▸ **EXTRAIT DU TEXTE**:
────────────────────────────────────────

Voilà qui pose un réel problème politique : il en va de la crédibilité de la parole du constituant que nous sommes.
Anny Poursinoff a bien fait de relever la contradiction qui consisterait à introduire les citoyens dans les tribunaux et non dans la procédure législative – alors que la Constitution le prévoit.
Jean Mallot l'a lui aussi rappelé et il a remarqué à juste titre les différentes possibilités de référendums. Si les restrictions prévues par l'article 11 ne permettent pas d'engager un référendum, restent les motions référendaires à la discrétion du Parlement ou du Président de la République qui peut demander au Gouvernement de soumettre un projet de loi à référendum.
Je salue, pour conclure, les propos tenus juste avant moi par Michel Vauzelle. (Applaudissements sur les bancs des groupes GDR et SRC.)
Je vous ferai observer, monsieur le rapporteur, que vous disposiez de cinq minutes et que vous avez parlé neuf minutes et demie.
Vous ne pourrez donc pas prétendre que la présidence vous a empêché de parler.
Nous verrons ce qu'il en est à l'occasion d'autres débats et avec d'autres rapporteurs.
Je ne voudrais pas abuser de votre temps mais je souhaite malgré tout apporter la lumière des travaux de la commission. Je ne reprocherai pas à M. de Rugy d'avoir été davantage le rapporteur de son texte que celui des travaux de la commission.
Certes, mais il n'est pas inutile que la commission fasse connaître à l'Assemblée le fruit de son travail.

────────────────────────────────────────

▸ **CONSIGNES**:
- 1) Dans l'extrait du débat parlementaire, réécrivez sous forme de liste courte le paragraphe qui commence par « Jean Mallot l'a lui aussi rappelé », sans perdre ses faits principaux.
- 2) Poursuivez l'extrait du débat parlementaire après sa dernière phrase.

────────────────────────────────────────

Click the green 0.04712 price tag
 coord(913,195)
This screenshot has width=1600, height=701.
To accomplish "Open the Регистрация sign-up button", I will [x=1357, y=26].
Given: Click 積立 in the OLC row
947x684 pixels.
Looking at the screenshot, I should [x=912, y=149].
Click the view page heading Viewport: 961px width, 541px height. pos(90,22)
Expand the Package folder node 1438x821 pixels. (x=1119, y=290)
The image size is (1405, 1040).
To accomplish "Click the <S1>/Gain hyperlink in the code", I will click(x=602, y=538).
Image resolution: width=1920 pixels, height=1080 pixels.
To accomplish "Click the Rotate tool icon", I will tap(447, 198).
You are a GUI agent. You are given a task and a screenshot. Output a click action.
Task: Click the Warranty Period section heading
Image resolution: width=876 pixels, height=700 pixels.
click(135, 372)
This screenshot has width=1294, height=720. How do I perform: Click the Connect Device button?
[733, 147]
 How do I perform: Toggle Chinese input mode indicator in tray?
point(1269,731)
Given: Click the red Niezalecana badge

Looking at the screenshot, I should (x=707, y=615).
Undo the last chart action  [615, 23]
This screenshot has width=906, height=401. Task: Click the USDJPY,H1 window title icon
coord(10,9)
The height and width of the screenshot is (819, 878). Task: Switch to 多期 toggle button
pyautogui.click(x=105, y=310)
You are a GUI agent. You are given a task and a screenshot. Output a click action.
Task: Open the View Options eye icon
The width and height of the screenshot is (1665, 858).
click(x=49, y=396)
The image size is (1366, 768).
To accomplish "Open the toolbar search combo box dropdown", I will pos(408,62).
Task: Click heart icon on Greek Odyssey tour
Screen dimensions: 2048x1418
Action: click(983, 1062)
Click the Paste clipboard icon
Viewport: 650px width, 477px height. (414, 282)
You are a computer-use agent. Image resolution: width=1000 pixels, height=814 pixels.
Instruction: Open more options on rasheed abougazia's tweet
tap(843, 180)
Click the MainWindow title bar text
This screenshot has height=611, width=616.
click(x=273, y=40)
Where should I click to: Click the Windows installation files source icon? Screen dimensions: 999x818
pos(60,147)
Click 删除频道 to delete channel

────────────────────────────────────────

▸ **RÉPONSES PAR CONSIGNE**:
- 1)
- Jean Mallot l'a rappelé lui aussi et a relevé à juste titre les différentes possibilités de référendum.
- Si les restrictions de l'article 11 ne permettent pas d'engager un référendum, il reste les motions référendaires, à la discrétion du Parlement ou du Président de la République.
- Le Président de la République peut demander au Gouvernement de soumettre un projet de loi à référendum.

- 2)
Contrairement aux apparences et à ce qui pourrait être dit à l'issue du débat, il n'y a pas d'opposition de fond sur le sujet en discussion. La Constitution a été révisée en juillet 2008. Depuis, l'article 11 prévoit de nouvelles dispositions dont la mise en oeuvre doit faire l'objet d'une loi organique. Personne ne doit être a priori suspecté, ni d'un côté ni de l'autre, de vouloir revenir sur ce qui est désormais gravé dans le marbre de nos institutions.
Ensuite, contrairement à ce qu'une simplification abusive pourrait laisser croire, il ne s'agit pas de décider ici de la mise en oeuvre d'une procédure de référendum d'initiative populaire. Certains l'ont bien rappelé, mais en enveloppant leurs propos dans d'autres plus généraux. Il convient d'insister sur le fait que la procédure dont il est question doit permettre la mise en oeuvre du référendum d'initiative partagée dans le cadre bien défini des textes susceptibles d'être votés par le Parlement et, demain, par le peuple au titre de l'article 11 de la Constitution.
Enfin, même si le terme se révèle quelque peu excessif, il s'agit de « légitimer » la présence au banc du Gouvernement du ministère de l'intérieur à travers le ministre chargé des collectivités territoriales. Le rapporteur commet en effet une erreur : si, en matière constitutionnelle, il revient d'ordinaire au garde des sceaux de défendre un texte portant réforme de la Constitution, cela n'a jamais été le cas pour un texte de loi organique, texte de déclinaison de la loi constitutionnelle. Lors des discussions sur les projets ou propositions de loi organique, le Gouvernement a toujours été représenté, à l'Assemblée, par le ministre concerné.
J'ai ainsi été rapporteur de la loi organique portant autonomie financière des collectivités locales, le ministre de l'intérieur de l'époque représentant le Gouvernement. Nous n'aurions du reste pas compris que ce fût le garde des sceaux qui vînt défendre…
…un projet de loi organique relatif à l'autonomie financière des collectivités locales.
Par ailleurs, la commission des lois – on a rappelé les termes de la lettre de son président au chef de l'État et au Gouvernement – attend que le projet de loi organique soit déposé sur le bureau de l'Assemblée après avoir été adopté en conseil des ministres. Il s'agit d'une demande très forte, récurrente de la commission.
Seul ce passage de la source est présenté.